Another key advantage that the US has over other large, developed economies lies in its people.
Compared to many other economies, US demographics have a more favorable outlook – favorable in the sense that the working-age population of the US is not expected to peak in this century.13 More working-age people means more goods are produced and consumed, which helps drive economic growth.
Take a look at the projections for the US versus other large economies.
As you can see, the only country that has more favorable demographics over the next several decades is India.14
Now why do demographics matter? ISG takes demographics into consideration because a country’s population structure is a key indicator of economic growth.15
We won’t pull you into a full economics lecture here, but generally speaking, the larger the working-age population, the higher the economic output.
And this makes sense: The more people you have working, the more goods and services can be produced for the economy.
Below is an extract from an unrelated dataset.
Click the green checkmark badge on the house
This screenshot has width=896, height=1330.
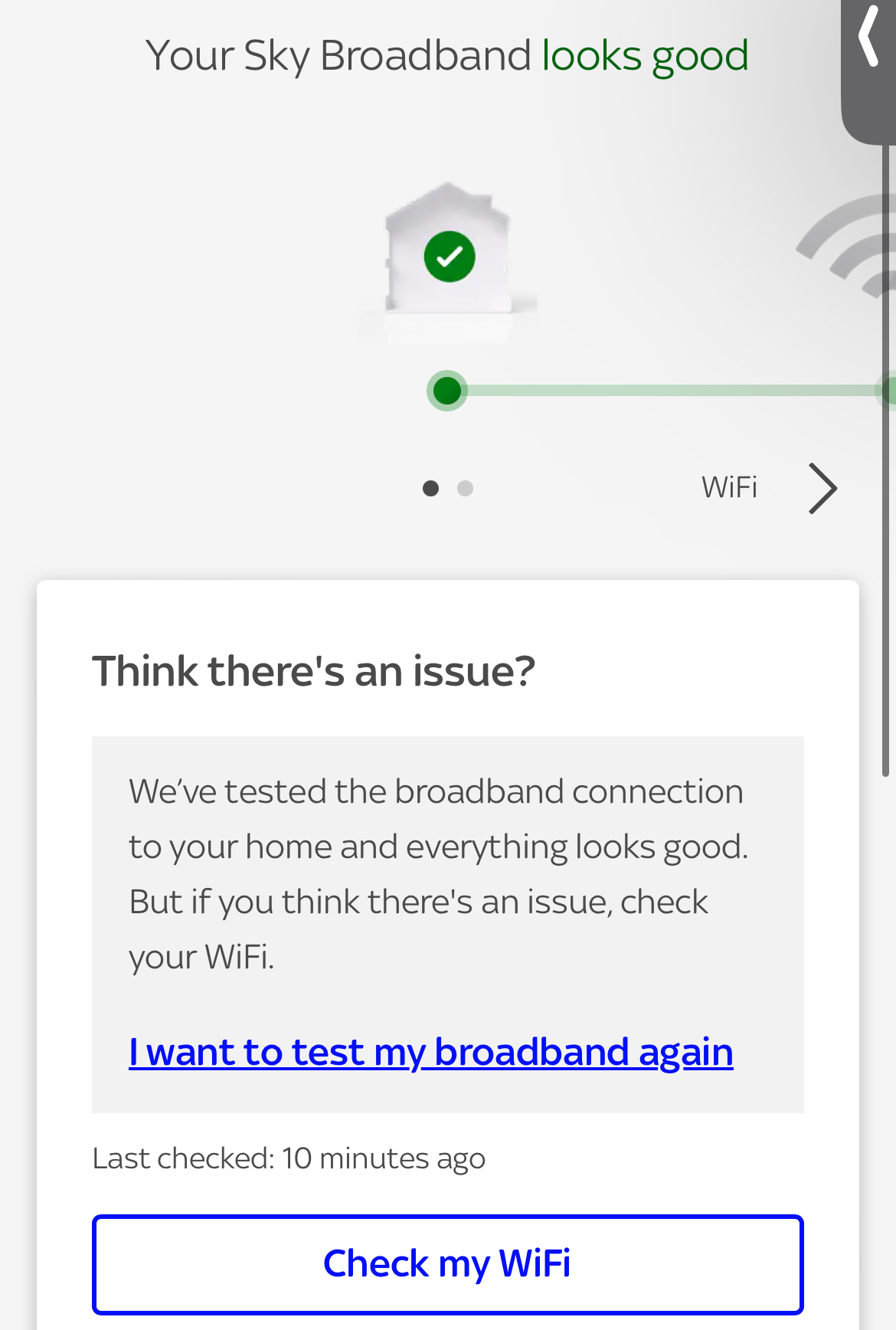click(450, 257)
A larger workforce also generally means higher consumer demand, consumption and investments, which are also drivers of economic growth.
On the other hand, countries with a low or shrinking working-age population (for instance, one with a low birth rate combined with an aging population) tend to see slower growth. These countries also have to allocate more resources to taking care of this aging population (think: income security and health care).
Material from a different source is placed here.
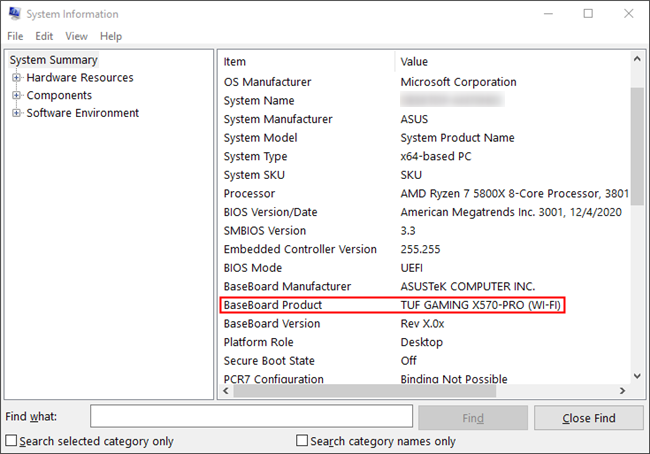Click the Item column header
Image resolution: width=650 pixels, height=454 pixels.
[307, 62]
In short, favorable demographics in the US helps explain ISG’s confident outlook for US companies and the economy as a whole.
Thanks for sticking with us and letting us walk you through why Marcus Invest is increasing the US overweight in public equities in our strategic model portfolios. We know that was probably a lot of information to take in, but you made it!
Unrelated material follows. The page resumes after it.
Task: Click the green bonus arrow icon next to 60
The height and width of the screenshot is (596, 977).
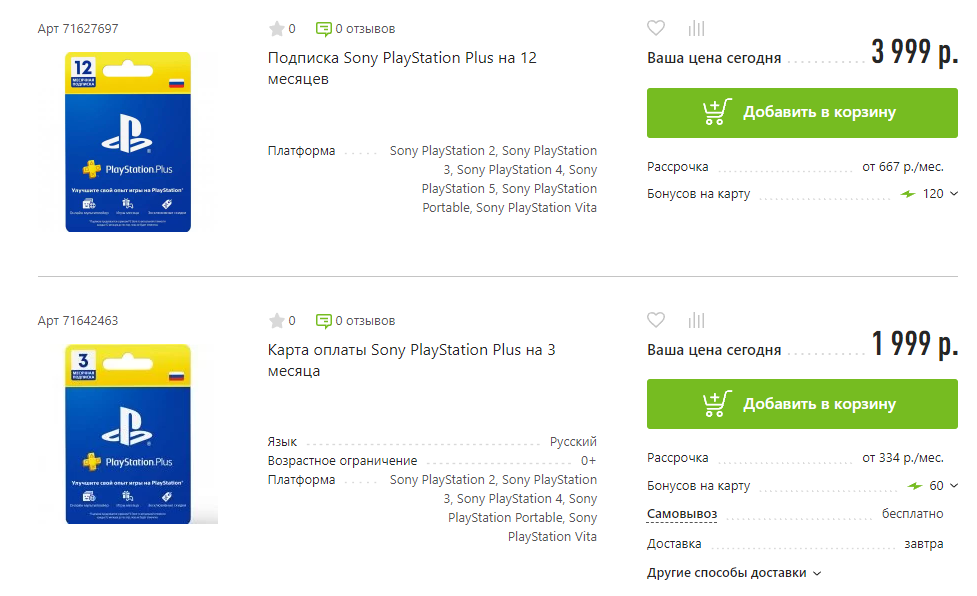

From time to time, Marcus Invest makes strategic asset allocation changes, so that our customers may benefit from Goldman Sachs’ latest investment research and analysis. At Marcus Invest, we’re constantly looking for ways to optimize our portfolios to help maximize returns over time while balancing risk.
As a Marcus Invest customer, there’s no action you need to take due to this strategic update in our portfolios. We simply want to keep you informed of the work our investment professionals are doing behind the scenes and give you a heads up that you may see a slight increase in the percentage of US stocks in your portfolio’s stock allocation. Keep in mind that this change won’t affect all customers and will vary according to your individual account profile.
1. Investment Strategy Group. “Outlook 2021: US Resilient.” Goldman Sachs Private Wealth Management, January 2021, p. 1.
2. Ibid, p. 1-5.
3. Ibid, p.1.
4. Ibid, p. 26.
5. Ibid, p. 21-23.
6. Ibid, p. 37.
7. Ibid, p. 19.
8. Ibid, p. 22.
9. Ibid, p. 37.
10. Ibid, p. 21-26.
11. Ibid, p. 37-43.
12. Ibid, p. 37.
13. Ibid, p. 19.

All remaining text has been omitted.